This lesson from Forster might just turn you into a champion, but why is it that the best lessons usually come after a defeat or a setback?
Last week, I competed at a prestigious snooker tournament in Forster. I even made it onto NBN (Channel 9 news) on the Friday.
Players from across Australia duked it out for the prize money, and the real gem? The winner gets to play at the Crucible in Sheffield, a dream akin to a tennis player at Wimbledon or a golfer at Augusta.
At Forster, the initial format spanned two days with 4-5 players in each group, totaling 12 groups. Everyone played against each other in a round-robin, with two from each group advancing to the knockout stages. I made it through. So far, so good.
Then came the draw. My opponent? Glen Wilkinson, an ex-pro and one of Australia’s finest. At 10 am, we kicked off a best-of-5 frames match. Glen, still sharp, looked ready to rumble.

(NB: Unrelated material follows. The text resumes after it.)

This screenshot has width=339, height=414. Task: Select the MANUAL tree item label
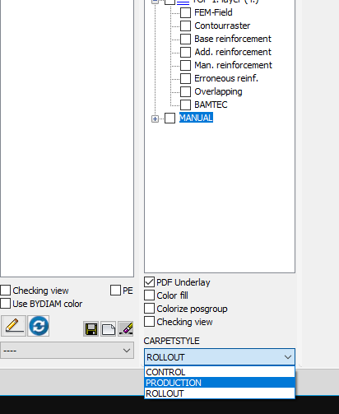click(196, 118)
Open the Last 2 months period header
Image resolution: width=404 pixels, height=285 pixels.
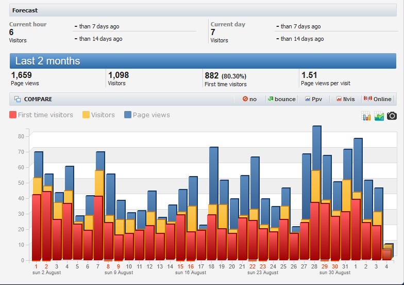(x=47, y=61)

After Glen snagged the fourth frame, we were tied at 2-2. The pressure was palpable. But somehow, I stepped up and clinched a tense 3-2 victory.
After this, it went all wrong…
Right after stowing my cue, Frank Dewens, the long-standing president of Australian Snooker, dropped the bombshell: “Adrian, your next match is soon; you’re on the third table.”
Not what I wanted to hear. After nearly 2.5 hours at the table, relief mingled with disorientation. I needed a break, and food.
Down at the club, I ordered, but before my meal arrived, Frank sent me a text: “Adrian, you’re up.”
The food landed as I left. I grabbed a handful, stuffed it in my mouth, and headed upstairs to play.
It wasn’t pretty.
Interestingly, I didn’t feel like playing. The first two frames were a very tactical so I was bored. Despite playing better against Glen and in other matches, I found myself down 2-0, staring elimination in the face.
To get in the zone, I even jumped around in the disabled toilets attempting to get my energy and focus up.
And it worked.
In frame 3, I nailed it. In frame 4, I was nearly 40 points ahead with a red poised to clinch the frame and even the score.
The red rolled around the pocket and didn’t drop.
My opponent seized the moment, winning the frame and the match.
So, what’s the lesson I was talking about?
In my last match, I didn’t feel like playing. Do you always feel like selling? As a manager, do you always feel like being the best version of yourself, the positive leader your staff needs daily?
No, you don’t. You’re human.
But here’s the kicker: it shouldn’t matter (to a degree) how you feel because it’s about the fundamentals.
What do I mean?
The reason why I didn’t play well in that last match and missed certain shots is not just because of my mindset, but something happened to my technique.
So, if you’re not selling or leading as well as you want, it’s often down to the fundamentals of what you’re doing or not doing.
Lately, I’ve heard from various dealerships that certain salespeople are skipping vital steps in the sales process. It leads me to think: Do they know ‘why’ these things are so important?
Take building rapport, for instance. You might be a natural, but many salespeople miss the mark. They dive straight into the product or service without getting people onside.
Here’s my advice: find one thing in common with every prospect that you speak to. Some will be easier than others but we have to adapt. It’s easy to get rapport with people like ourselves but if somebody is not like you, it becomes more challenging.
For example, if you’re familiar with the Four Buyer Types: With Demanding Don, you have to be quick to the point, efficient and effective in what you do, and they’ll love you.
Whereas somebody like a Reasonable Ruth or perhaps a Steady Eddie, is not going to like that. They want you to spend the time to get to know them and have a nice conversation with you and it’s so important to them that they feel comfortable in your presence.